Fellow Reflection: Roxanne Ulanicki

Written by Roxanne Ulanicki

The Fellowship Program brings together experiential partners, researchers, practitioners, housing providers, policymakers, planners and housing advocates to collaborate over a 6-month term. During this time, Fellows work together to identify and explore innovative affordable housing solutions and to provide the lab direction with regard to community learning activities. These blog posts will describe how each of the Fellows became interested in housing and why they think housing is important.

  1. How did you come to be involved in the field of housing? 

I am a consumer of housing. I’ve been looking for wheelchair accessible housing since 1986.  

There is no market for wheelchair accessible housing in Edmonton.  There is also not a market for visitable housing.

I know this because I have been looking for it for 35 years

I have written countless letters, met city councillors, MLA’s.  I even served on the board of a non-profit housing society until I was removed for checking into the CEO’s credentials.  (He bought his MBA online for $750) 

I have been told many times, by builders in particular, that I have no right to tell people how to build or develop housing. They laugh when I describe a barrier free neighbourhood.  Most landlords have denied me accommodations.

I’ve been by government that this is a capitalist society and the “free” market will provide and adjust to what consumers need.  I’ve been needing housing since 1986.  

Finally, in 2004 I did find wheelchair accessible housing.  I found Artspace Housing Cooperative. 

Artspace is a housing development on the east side of downtown Edmonton.  

It consists of an eight-story high rise and a row of townhouses.  Twenty nine out of eighty-eight units are adapted for people who use wheelchairs.  

Artspace also owns a homecare company which provides services authorized and funded by Alberta Health Services. 

These services make it possible for many people with disabilities to live independently as opposed to living in long term care or in unhealthy, co-dependent relationships.  

Our members with disabilities are able to participate more in the community whether it be working or volunteering. 

Simply, we use less healthcare dollars by sharing these resources amongst our members. 

This housing development opened for tenants in 1990.  The wheelchair accessible units rarely come available for rent.  Those of us who live here joke about only leaving here in a coffin.  No one moves out because there is literally nowhere else to go.

A majority of members have very sad stories about where they lived before finding Artspace.  One of our most recent members had been living in a hospital for 5 months because there was nowhere that could accommodate him.

Housing is essential to living a good life here in Canada.  Everyone should have access to housing that enables them to live independently and pursue work and/or careers.

I retired at the age of 36 for medical reasons and I believe lack of accessible housing was a major barrier to success.

I have done most of my advocacy work since I have found accessible housing myself. People who are marginalized by housing cannot be expected to advocate for themselves when they are experiencing a lack of freedom and mobility.

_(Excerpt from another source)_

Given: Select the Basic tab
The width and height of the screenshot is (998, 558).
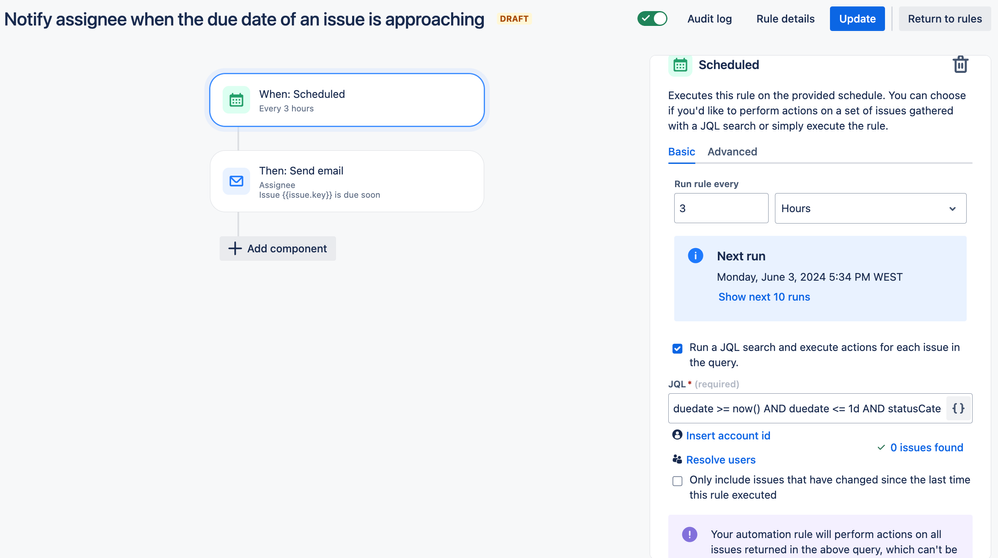Looking at the screenshot, I should pyautogui.click(x=681, y=151).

Even today, conversations around accessible housing unnerve me because I think the conversation will be reduced to how we can do “more” with less money and reducing my life to a dollar sign.

So, I’m involved in the area of housing out of necessity.

2. Why is housing important?

Housing in a northern climate is an absolute necessity.  

If we want our economy to thrive, people need to live in housing that enables them to work and participate in society.

It’s pretty hard to live a meaningful life if you have minimal access to the community around you.

People with disabilities need to be meaningfully included in society because it is a violation of our human rights and just irresponsible to not include us.   

Housing is the solution not the problem.

3. In your opinion what is innovative when it comes to affordable housing?

Barrier free /Visitable design for all housing from today forward.